TASK DESCRIPTION ▸
Using the records below, give again exactly the lines from the line that contains "Task: Click the Pseudocode-A tab icon" through the line that contains "Task: Click the refresh", both ends included, and only those.

EXERCISE MATERIAL below:

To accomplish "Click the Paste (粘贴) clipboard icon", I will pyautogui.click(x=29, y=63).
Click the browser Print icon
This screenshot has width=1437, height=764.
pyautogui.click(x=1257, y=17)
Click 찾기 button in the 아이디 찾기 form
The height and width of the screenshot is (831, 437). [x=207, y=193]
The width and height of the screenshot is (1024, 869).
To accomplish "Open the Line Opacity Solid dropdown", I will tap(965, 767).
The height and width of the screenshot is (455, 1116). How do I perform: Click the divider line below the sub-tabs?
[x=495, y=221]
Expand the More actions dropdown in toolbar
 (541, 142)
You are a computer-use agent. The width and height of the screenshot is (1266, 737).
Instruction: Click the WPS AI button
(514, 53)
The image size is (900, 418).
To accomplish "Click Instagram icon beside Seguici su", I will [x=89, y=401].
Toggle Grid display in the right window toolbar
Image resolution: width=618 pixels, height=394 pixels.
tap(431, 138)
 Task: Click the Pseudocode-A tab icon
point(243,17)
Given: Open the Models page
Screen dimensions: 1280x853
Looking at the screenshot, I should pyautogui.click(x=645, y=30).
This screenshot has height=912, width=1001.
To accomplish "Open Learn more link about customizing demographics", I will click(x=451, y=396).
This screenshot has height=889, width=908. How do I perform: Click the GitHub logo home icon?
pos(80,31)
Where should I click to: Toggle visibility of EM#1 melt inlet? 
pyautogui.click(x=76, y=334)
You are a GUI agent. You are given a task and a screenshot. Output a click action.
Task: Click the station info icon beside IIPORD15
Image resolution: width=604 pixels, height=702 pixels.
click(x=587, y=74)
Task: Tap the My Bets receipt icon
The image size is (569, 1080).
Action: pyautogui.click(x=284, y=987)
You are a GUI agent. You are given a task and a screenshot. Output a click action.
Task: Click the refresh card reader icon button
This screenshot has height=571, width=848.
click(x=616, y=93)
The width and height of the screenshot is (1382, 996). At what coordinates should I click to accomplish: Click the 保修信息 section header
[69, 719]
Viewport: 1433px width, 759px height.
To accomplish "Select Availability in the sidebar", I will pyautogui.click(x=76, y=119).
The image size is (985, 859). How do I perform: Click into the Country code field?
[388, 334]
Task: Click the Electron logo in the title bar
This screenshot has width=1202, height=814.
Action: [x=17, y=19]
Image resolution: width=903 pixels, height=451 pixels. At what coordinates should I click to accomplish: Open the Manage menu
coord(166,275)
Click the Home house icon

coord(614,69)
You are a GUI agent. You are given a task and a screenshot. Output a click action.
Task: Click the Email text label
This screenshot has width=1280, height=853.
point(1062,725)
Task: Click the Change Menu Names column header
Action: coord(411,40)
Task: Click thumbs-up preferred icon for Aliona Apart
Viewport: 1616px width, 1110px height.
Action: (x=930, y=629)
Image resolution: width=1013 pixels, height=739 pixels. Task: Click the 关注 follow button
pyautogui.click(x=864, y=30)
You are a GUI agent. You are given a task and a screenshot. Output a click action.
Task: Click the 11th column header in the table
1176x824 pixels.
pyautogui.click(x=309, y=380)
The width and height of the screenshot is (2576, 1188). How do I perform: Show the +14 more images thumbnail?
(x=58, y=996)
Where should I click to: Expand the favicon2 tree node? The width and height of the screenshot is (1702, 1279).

End of EXERCISE MATERIAL.

YOUR RESPONSE ▸
 Task: Click the Pseudocode-A tab icon
point(243,17)
Given: Open the Models page
Screen dimensions: 1280x853
Looking at the screenshot, I should pyautogui.click(x=645, y=30).
This screenshot has height=912, width=1001.
To accomplish "Open Learn more link about customizing demographics", I will click(x=451, y=396).
This screenshot has height=889, width=908. How do I perform: Click the GitHub logo home icon?
pos(80,31)
Where should I click to: Toggle visibility of EM#1 melt inlet? 
pyautogui.click(x=76, y=334)
You are a GUI agent. You are given a task and a screenshot. Output a click action.
Task: Click the station info icon beside IIPORD15
Image resolution: width=604 pixels, height=702 pixels.
click(x=587, y=74)
Task: Tap the My Bets receipt icon
The image size is (569, 1080).
Action: pyautogui.click(x=284, y=987)
You are a GUI agent. You are given a task and a screenshot. Output a click action.
Task: Click the refresh card reader icon button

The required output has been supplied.